US Patent Application US 2006/161797 describes an asynchronous wrapper for use in a GALS architecture. It describes how an external signal is used to set the internal synchronous clock of a processing resource.

In general terms, an aspect of the invention provides a modification of the approach taken in GB2410344. In that patent application, an approach is disclosed which uses an adaptive DVS scheme, but which relies on a controllable clock directly modifying the execution time for a task on a module. If the number of cycles taken to complete the task is a function of a second module, then the benefits of the DVS scheme are diminished. Typically, the cycle count of a task on the first module might be dependent on a second module if the task needs the second module to perform a function. Some examples of possible functions to be transferred to another processing resource are:

    • Hardware accelerators (turbo decoder)
    • Memory transfer (DMA)
    • Slave processors

An aspect of the present invention provides a mechanism where the processing time for a slave module is linked to its master in such a way that the DVS scheme supported by the master can have the greatest benefit to the overall processing apparatus. In this aspect of the invention, information concerning the clock frequency, calculated by the master DVS manager, is inherited (or reused) by sub-modules whenever the master requests a function from the sub-module.

Another aspect of the invention provides a computer apparatus comprising a master processing module and at least one sub-module, dynamic voltage scaling means being associated with the master module and operable to calculate dynamically an operating frequency for the master module, and wherein said sub-module is operable to use said operating frequency when accessed by the master module.

In such a case, it can be said that the sub-module ‘inherits’ the operating frequency of the master module.

In an embodiment of the invention, mapping means may be provided operable to map the master clock frequency to a generic speed request. This generic speed request can then be sent to the sub module in terms which it can interpret independently. This enables the sub-module to interpret a received generic speed request to take account of local processing capabilities or conditions, to achieve a result desired by the master module. For instance, the sub-module may interpret the speed request according to its processing type.

A further aspect of the invention provides a computer processing apparatus comprising a plurality of processing modules, wherein at least one of said modules comprises dynamic voltage scaling means, and is operable to send to a further of said modules a functional request message for processing by said further module, wherein said functional request message is, in use, accompanied by a processing speed message.

In said further aspect, the further module may be responsive to receipt of a speed message by controlling its clock frequency and/or operating voltage.

A further aspect of the invention provides a computer processing apparatus comprising a plurality of modules, wherein at least one module comprises dynamic voltage scaling means and is operable to interact with another module by supplying it with a speed request associated with a functional request. Responsive to receiving a speed request, the module in receipt thereof is operable to interpret the speed request by control of at least one processing parameter governing execution of the associated functional request. The processing parameter may be the expected time for execution of the functional request.

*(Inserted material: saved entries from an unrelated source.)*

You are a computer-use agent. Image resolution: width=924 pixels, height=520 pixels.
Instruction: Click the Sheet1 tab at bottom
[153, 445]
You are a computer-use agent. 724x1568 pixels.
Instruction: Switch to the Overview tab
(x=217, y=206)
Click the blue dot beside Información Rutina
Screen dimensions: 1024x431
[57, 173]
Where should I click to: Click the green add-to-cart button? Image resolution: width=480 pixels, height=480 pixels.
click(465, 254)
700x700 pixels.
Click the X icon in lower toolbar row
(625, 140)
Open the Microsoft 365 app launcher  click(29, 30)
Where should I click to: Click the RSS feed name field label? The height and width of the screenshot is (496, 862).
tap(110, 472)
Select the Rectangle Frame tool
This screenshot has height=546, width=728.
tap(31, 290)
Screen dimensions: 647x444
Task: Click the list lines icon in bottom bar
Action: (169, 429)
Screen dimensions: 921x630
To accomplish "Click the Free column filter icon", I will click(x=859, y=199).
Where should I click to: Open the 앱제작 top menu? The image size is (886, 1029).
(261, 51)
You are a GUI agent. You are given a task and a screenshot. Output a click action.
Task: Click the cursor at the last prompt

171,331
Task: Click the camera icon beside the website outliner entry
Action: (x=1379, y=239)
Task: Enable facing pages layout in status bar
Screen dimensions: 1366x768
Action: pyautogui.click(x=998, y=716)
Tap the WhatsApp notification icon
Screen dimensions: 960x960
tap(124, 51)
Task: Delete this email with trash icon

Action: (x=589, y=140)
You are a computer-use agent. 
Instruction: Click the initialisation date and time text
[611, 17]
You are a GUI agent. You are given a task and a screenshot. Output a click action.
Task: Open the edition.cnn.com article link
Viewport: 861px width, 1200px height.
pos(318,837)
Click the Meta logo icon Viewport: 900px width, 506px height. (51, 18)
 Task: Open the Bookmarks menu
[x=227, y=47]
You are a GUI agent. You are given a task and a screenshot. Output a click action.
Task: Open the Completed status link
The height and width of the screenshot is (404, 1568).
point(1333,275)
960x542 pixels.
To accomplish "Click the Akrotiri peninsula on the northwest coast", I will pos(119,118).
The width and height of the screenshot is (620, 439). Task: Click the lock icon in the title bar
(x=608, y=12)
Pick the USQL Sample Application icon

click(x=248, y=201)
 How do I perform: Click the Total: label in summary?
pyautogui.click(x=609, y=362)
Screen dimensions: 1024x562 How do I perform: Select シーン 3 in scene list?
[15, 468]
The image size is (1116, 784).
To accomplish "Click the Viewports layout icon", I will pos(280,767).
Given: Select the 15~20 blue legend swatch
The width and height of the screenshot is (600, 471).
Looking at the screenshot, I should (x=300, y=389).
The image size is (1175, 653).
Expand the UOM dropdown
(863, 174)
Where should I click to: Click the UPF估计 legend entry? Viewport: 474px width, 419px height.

A further aspect of the invention provides a computer processing apparatus comprising a plurality of modules, wherein at least one module comprises dynamic voltage scaling means and is operable to interact with another module by supplying it with a clock signal when it requests said other module to execute a function. In addition to the clock signal, the module may be operable to supply a supply voltage to said other module when requesting said other module to execute a function.

A further aspect of the invention provides a computer processing apparatus comprising a master module and a slave module, the master module being operable to send a functional request to said slave module for execution by said slave module of a requested function, the master module comprising dynamic voltage scaling (DVS) means operable to establish a DVS control scheme for the master processing module, and DVS linking means operable to relate the DVS control scheme to said slave processing module.

A further aspect of the invention provides a method of controlling a computer processing apparatus comprising a master module and a slave module, comprising establishing a DVS control scheme for the master module, relating the DVS control scheme to said slave module, associating a DVS control request with a functional request wherein the DVS control request is in accordance with the slave module related DVS control scheme, and sending said functional request and said DVS control request from the master module to said slave module for execution by said slave module of a requested function in accordance with said DVS control request.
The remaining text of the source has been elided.